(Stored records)

----------------

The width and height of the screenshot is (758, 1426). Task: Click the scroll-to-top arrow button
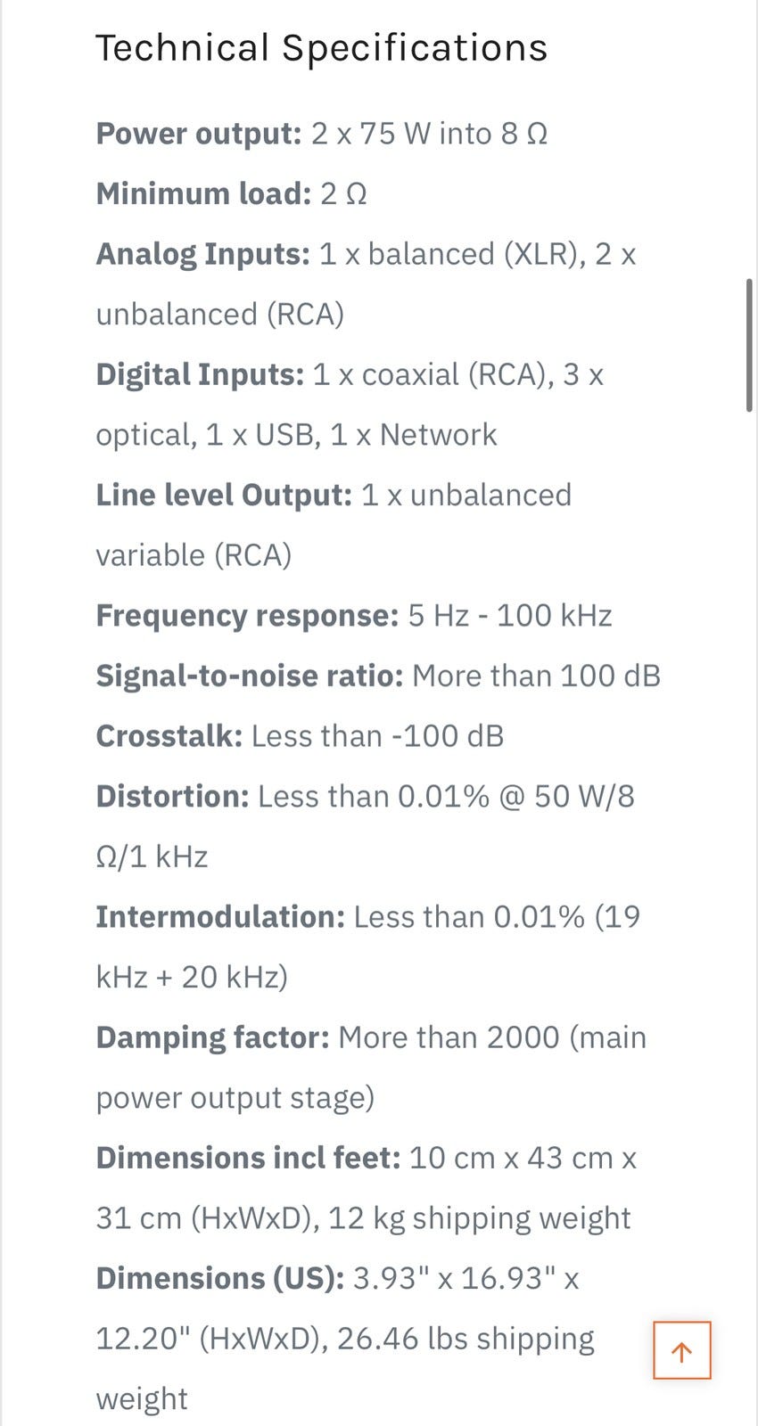tap(681, 1350)
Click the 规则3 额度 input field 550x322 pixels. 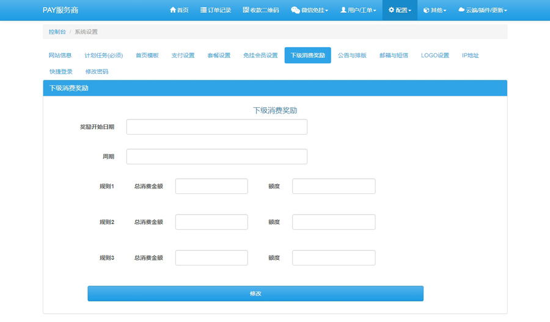pos(334,258)
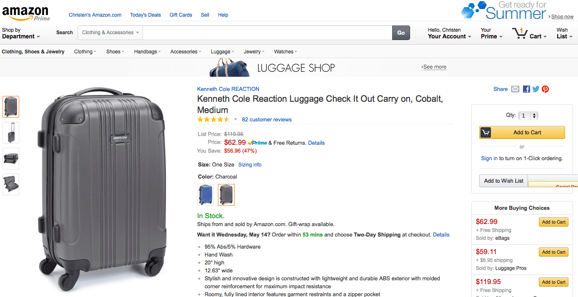Select the Charcoal color swatch
Screen dimensions: 578x297
pyautogui.click(x=226, y=195)
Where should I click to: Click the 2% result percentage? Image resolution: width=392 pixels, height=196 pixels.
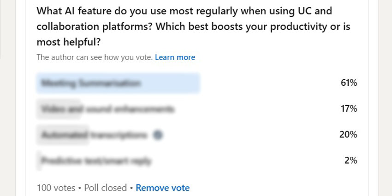pyautogui.click(x=351, y=160)
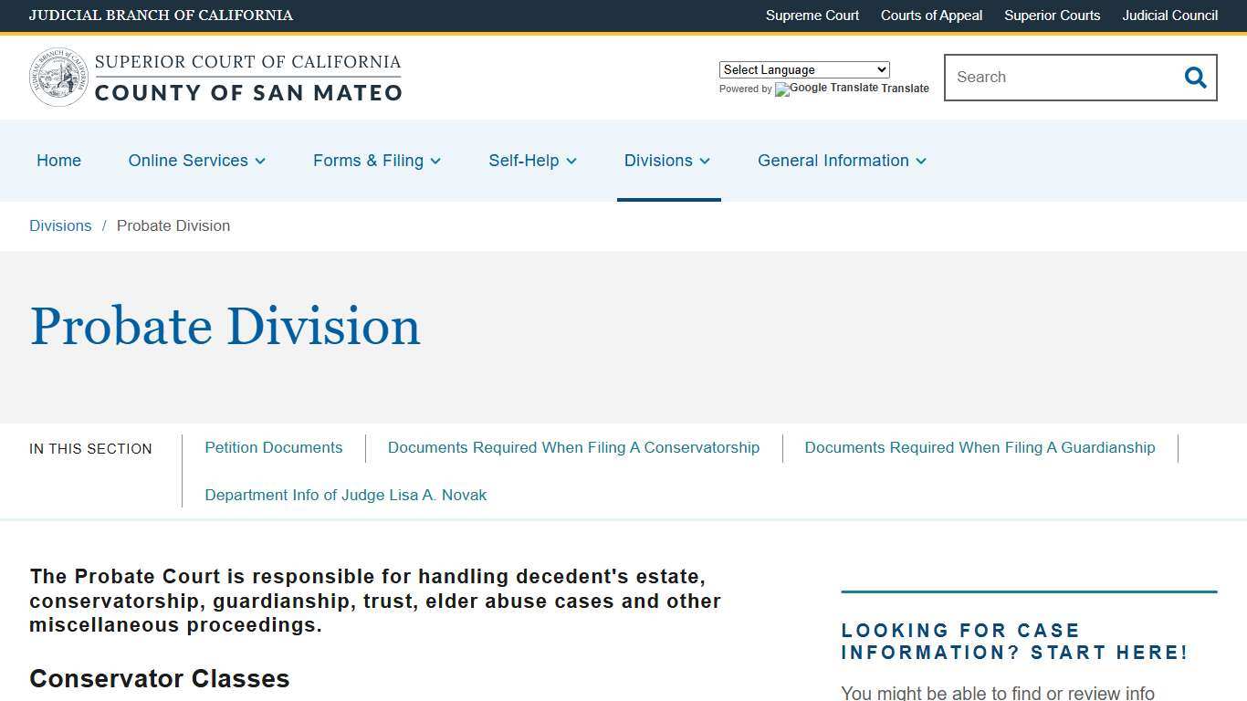Open the Self-Help menu
This screenshot has height=701, width=1247.
pos(524,161)
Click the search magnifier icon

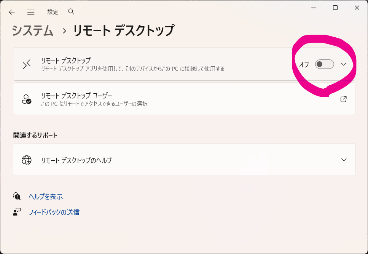(x=71, y=12)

----------------

Print only the lines from the line that contains "Where should I" to the final line of the data, inclusive. Pictures stay out.

Where should I click to: Click the 2% result percentage? Image resolution: width=392 pixels, height=196 pixels.
pyautogui.click(x=351, y=160)
Open the Self-Help menu
This screenshot has height=701, width=1247.
pos(524,161)
Click the search magnifier icon

(x=71, y=12)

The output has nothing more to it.